Prep 10 mins
Cook 30 mins
My MIL is famous for her chocolate chip cookies, or at least she WAS until last year when I made these and sadly hers just sat while these were gobbled up so I think she's using my recipe this year. I highly recommend doubling this recipe as they really seem to disappear quickly.
- 1 1⁄2 cups brown sugar, firmly packed
- 1⁄2 cup white sugar
- 3 tablespoons vanilla sugar or 2 teaspoons vanilla extract
- 1 cup unsalted butter (can decrease slightly) or 1 cup margarine (can decrease slightly)
- 2 eggs
- 1⁄4 teaspoon salt
- 1⁄4 cup matzo meal
- 3⁄4 cup matzo meal (matzah cake meal -couldn't put in)
- 1 cup potato starch
- 2 cups chocolate chips
- 1 teaspoon baking powder
- Cream together sugars, vanilla, and butter. Blend in eggs.
- Stir in the salt, matzah meal, cake meal, baking soda, potato starch, and chips.

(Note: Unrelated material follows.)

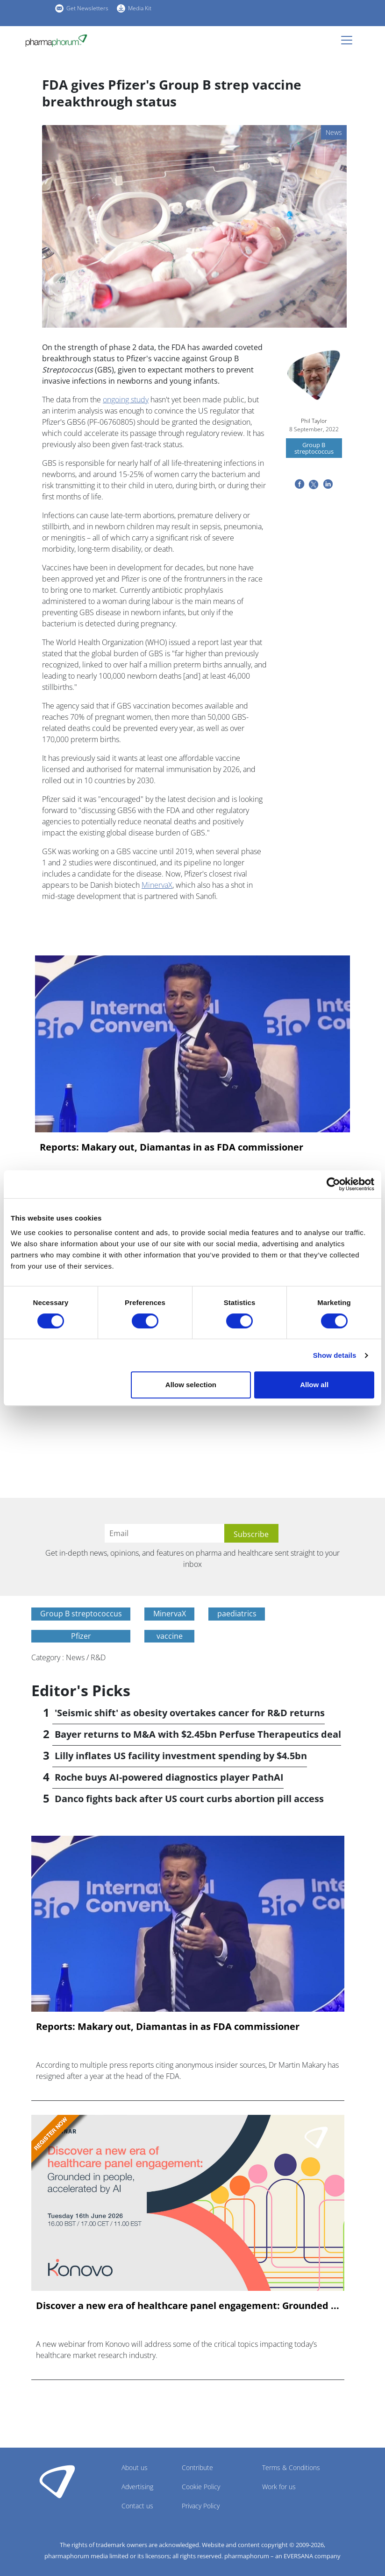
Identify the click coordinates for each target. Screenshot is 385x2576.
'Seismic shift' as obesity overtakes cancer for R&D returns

- Chill the dough for an hour or overnight.
- Preheat oven to 350.
- On a parchment lined cookie sheet, drop teaspoonfuls of batter leaving room to spread.
- Bake for about 12 minutes.
- Let cool about 10 minuted before removing.
Amazing cookies - I made them last year for a friend's Seder, and a year later her guests are still telling me that they were the best Passover cookies they'd ever had. Thank you so much for posting - I'm getting very excited about making them again this year!
These cookies are AMAZING! They don't taste like Passover cookies at all (almost feel guilty eating them!)...they are thin and crisp on the outside, chewy on the inside - just perfect! My six year old suggested we could sell them and make lots of money and asked me to teach her how to make them for her kids when she grows up! Thanks for sharing!